▶ _INSTRUCTIONS TO FOLLOW_
In the records below, find the line with "This screenshot has height=1326, width=1914." and repeat it and every line after it, exactly, without any pictures.

▶ _RECORDS TO USE_
───

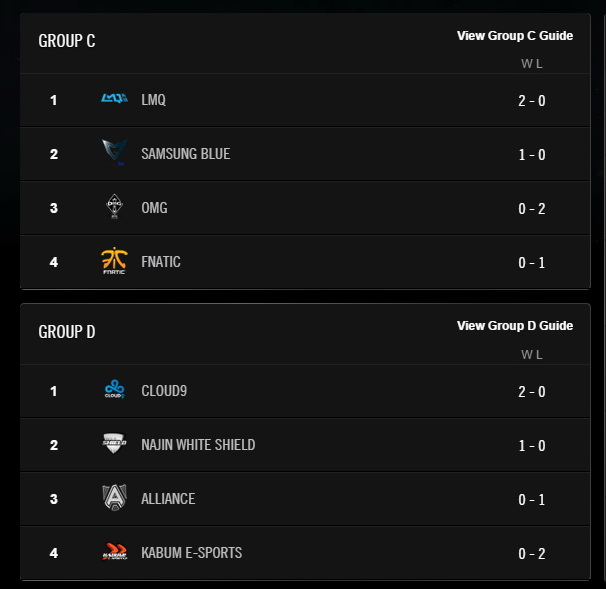The image size is (606, 589).
Task: Select the Najin White Shield team name
Action: [198, 445]
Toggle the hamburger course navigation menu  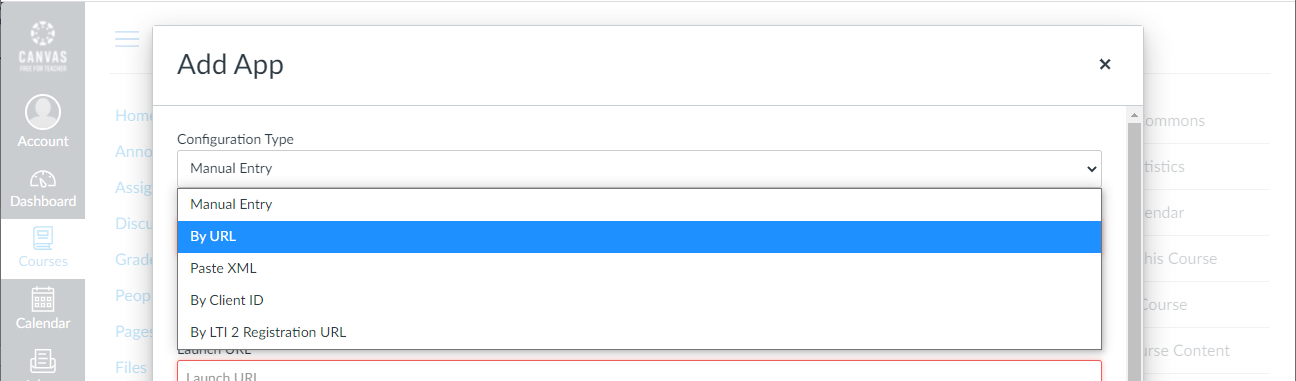[x=127, y=39]
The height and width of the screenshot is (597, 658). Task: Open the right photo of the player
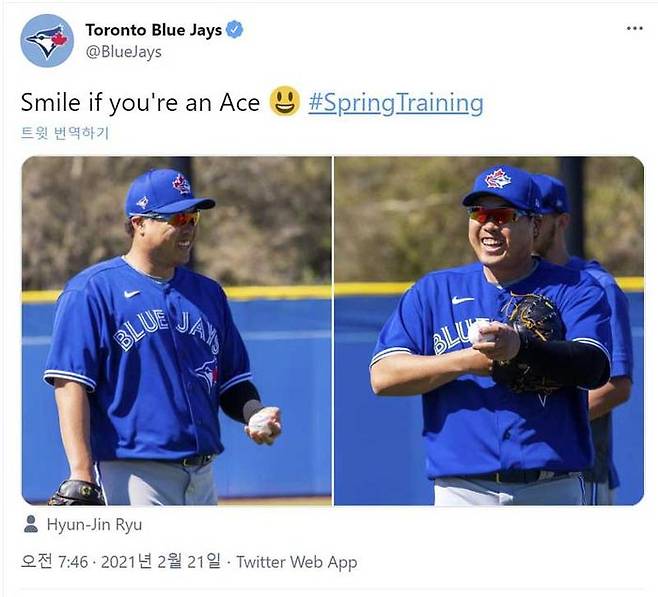coord(489,330)
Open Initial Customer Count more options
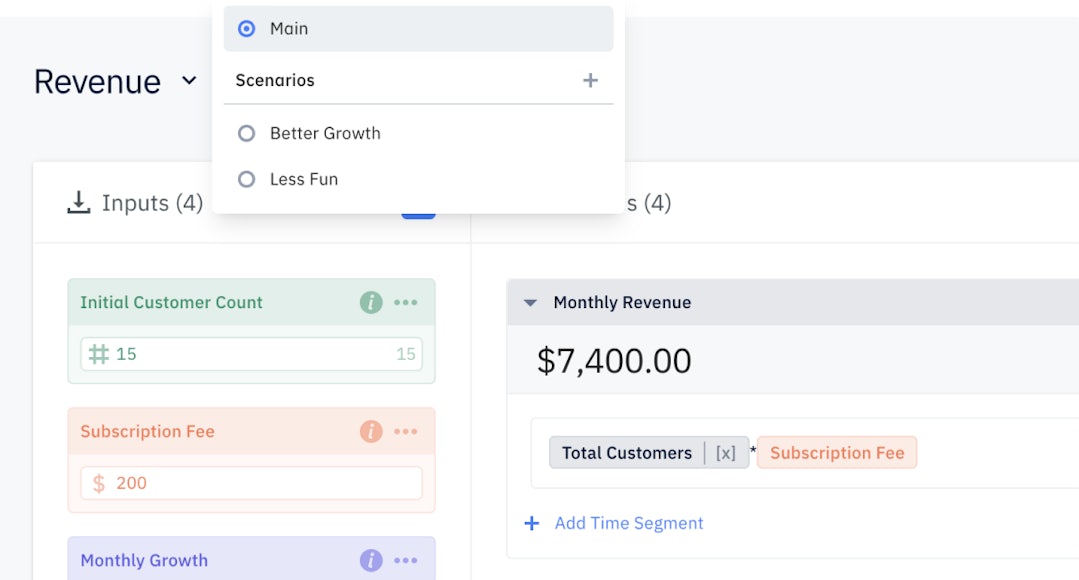Screen dimensions: 1079x580 pyautogui.click(x=405, y=302)
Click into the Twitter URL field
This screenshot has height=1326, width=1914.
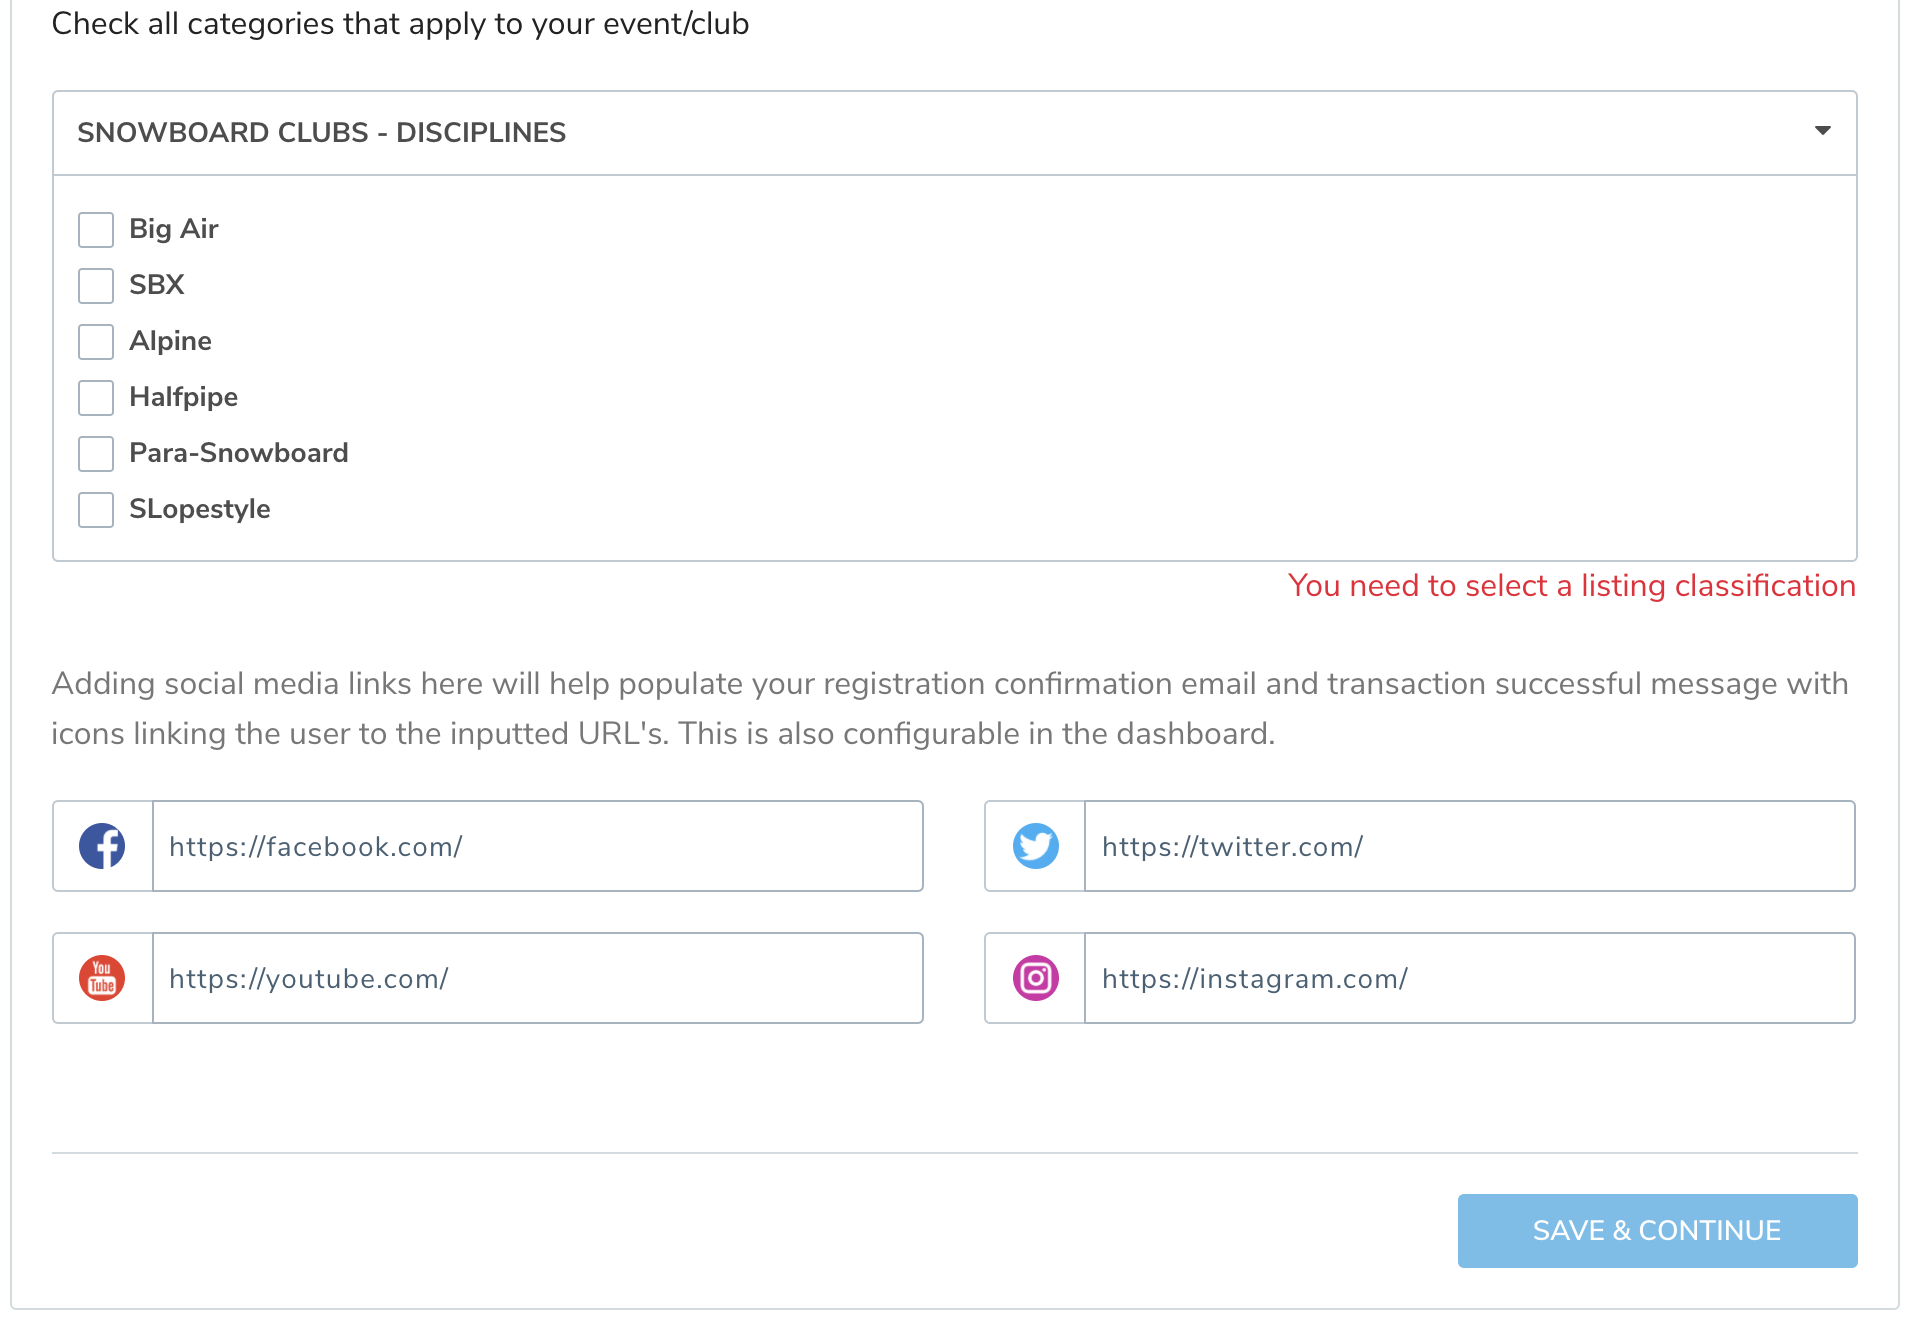[1469, 846]
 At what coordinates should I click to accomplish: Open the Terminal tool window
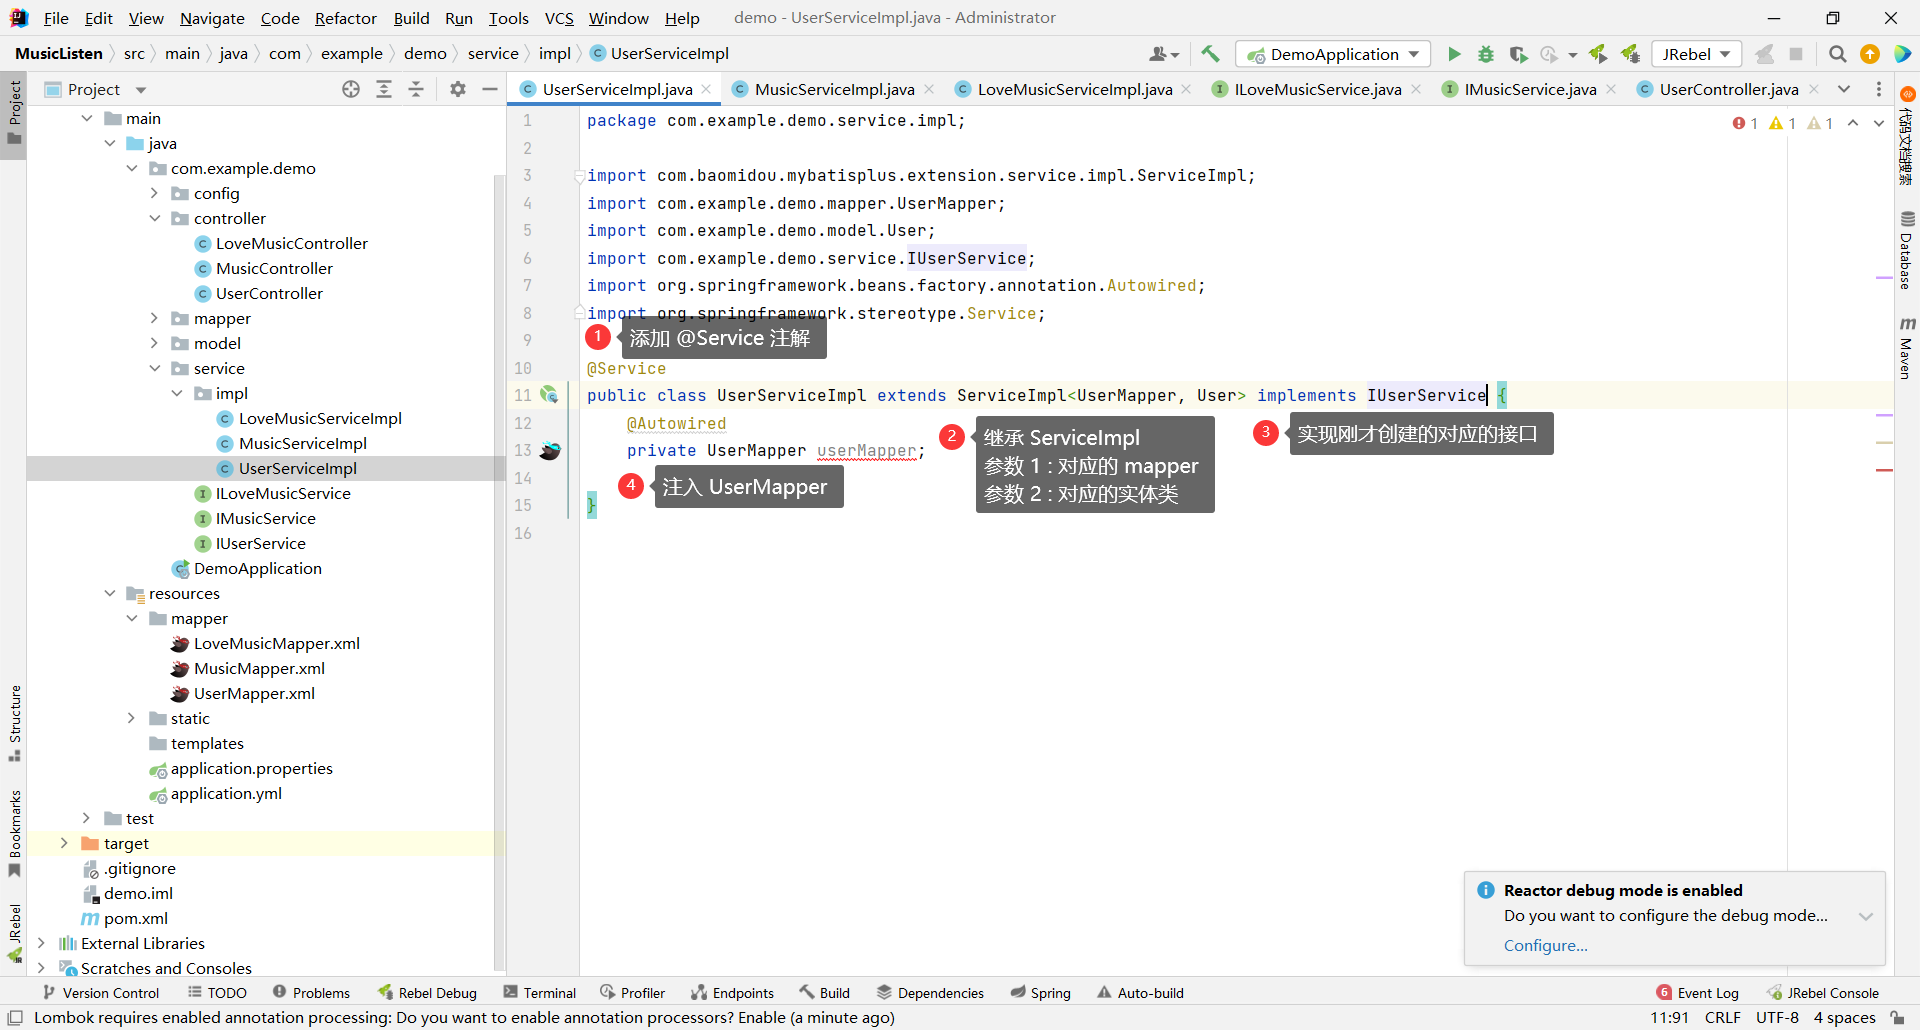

───

▶ _COMPLETED EXERCISE_
This screenshot has height=1326, width=1914.
[1469, 846]
 At what coordinates should I click to accomplish: Open the Terminal tool window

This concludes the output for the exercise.